DOGE Won't Dodge a Recession
Feb 6, 2025
Paying off debt is a standard American value long revered as the pillar of financial discipline. However, debt reduction in an economy that can easily handle the debt is actually contractionary. In fact, eliminating debt in that circumstance leads to a lack of liquidity that can harm the economy and, most notably, the stock market.
While the zealous efforts of Elon Musk and the Presidential Department of Government Efficiency (DOGE) might result in the payoff of the annual deficit, it would also take annual GDP growth from its current +2.9 percent, according to the U.S. Bureau of Economic Analysis, to -1.1 percent. If that were to happen over the year, the deficit reduction would cause a recession, often resulting in a double-digit drop in the global equity market.
The logic is the following: The economy can be defined in a C + I + G model, as defined by Nobel Prize Winning Economist Paul Samuelson, where C = Consumption, I = Investment, and G = Government spending. Simple math says that if the Government is reduced, the economy contracts unless C and I increase to compensate for the loss. The idea is that government spending is less efficient, and when replaced by Consumption and Investment, the economy will be more productive, which is a strong conclusion. However, if the government reduction happens too quickly, Consumption and Investment will have a hard time keeping up in the short run. A contraction is inevitable, and the key is whether it is severe.

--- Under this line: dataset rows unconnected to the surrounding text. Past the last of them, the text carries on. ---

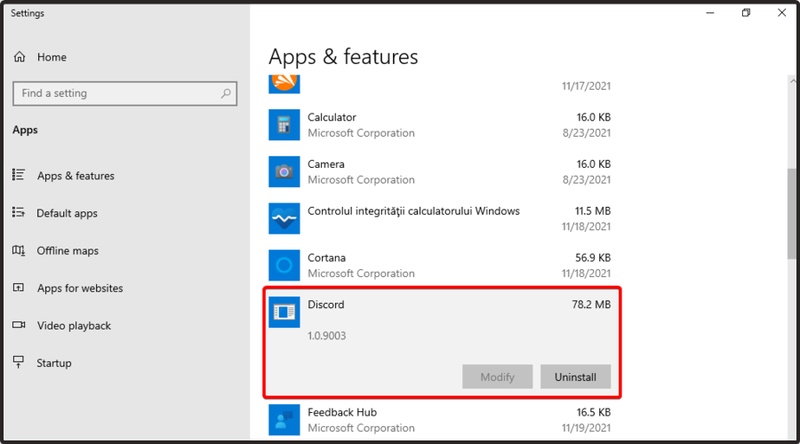This screenshot has width=800, height=444.
Task: Click the Modify button for Discord
Action: pos(497,377)
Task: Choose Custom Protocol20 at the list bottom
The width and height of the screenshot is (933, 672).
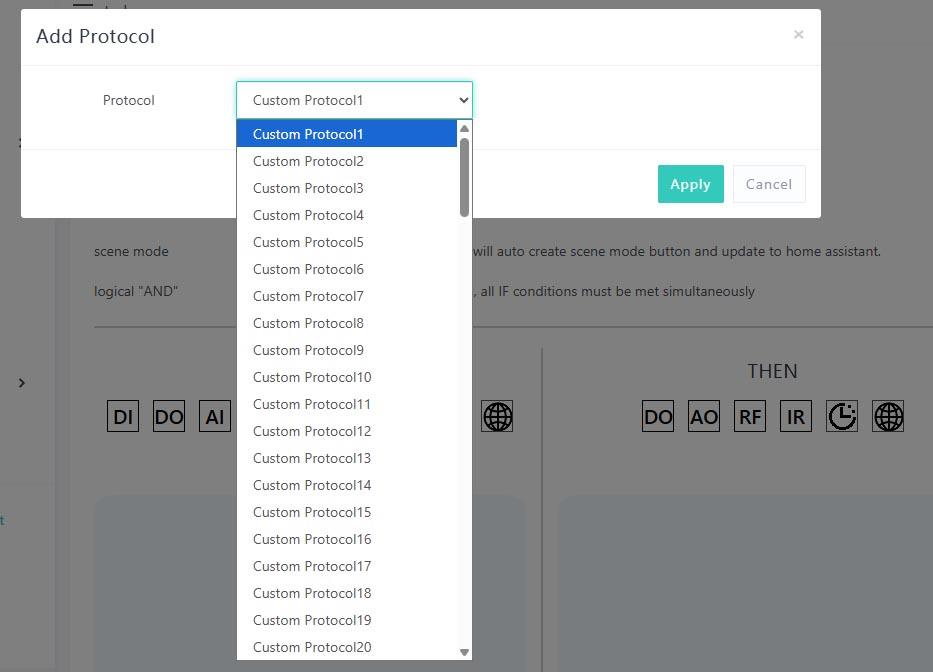Action: pos(311,647)
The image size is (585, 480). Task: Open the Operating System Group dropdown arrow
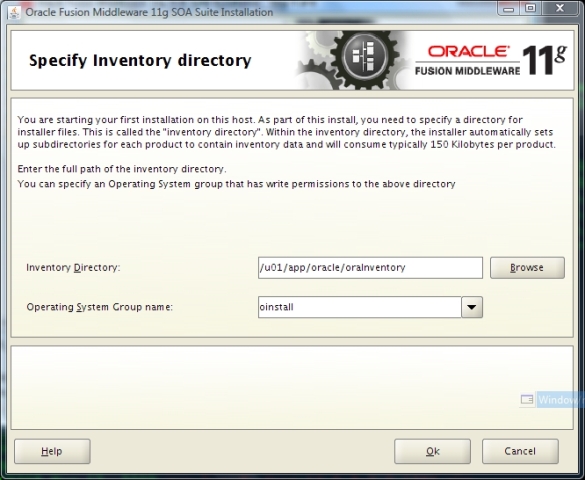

In his book "Essays on the Great Depression", Ben Bernanke blames the contractionary behavior of wealthy governments in the 1930s for extending and worsening the Depression. The world was on a gold standard at the time, and instead of continuing to lend money against the gold, wealthy countries, including the U.S., hoarded gold, thereby taking money out of the system. In effect, they paid down their debt by backing it with more gold, which destroyed the economy.
According to U.S. Treasury Department data, the current U.S. deficit is $711 billion. As a percentage of GDP, it is 2.5 percent, just slightly less than the annual GDP growth. Clearly, that number needs to be reduced. The question is by how much and how fast. If done gradually and over several years, the economy will easily withstand the reduction in government spending, and consumer and investment spending will flourish.
However, as Musk has promised, an immediate slash of $1 billion will cause havoc in the economy, and the stock market, as represented by the S&P 500, will likely not achieve the 16 percent annual return it had in Trump’s first term. Such drastic measures will likely result in a recession, which could mean a swift and punishing drop in the stock market that resembles those caused by the Pandemic in 2020 and the Fed rate rise of 2022—not the glory days of 2019.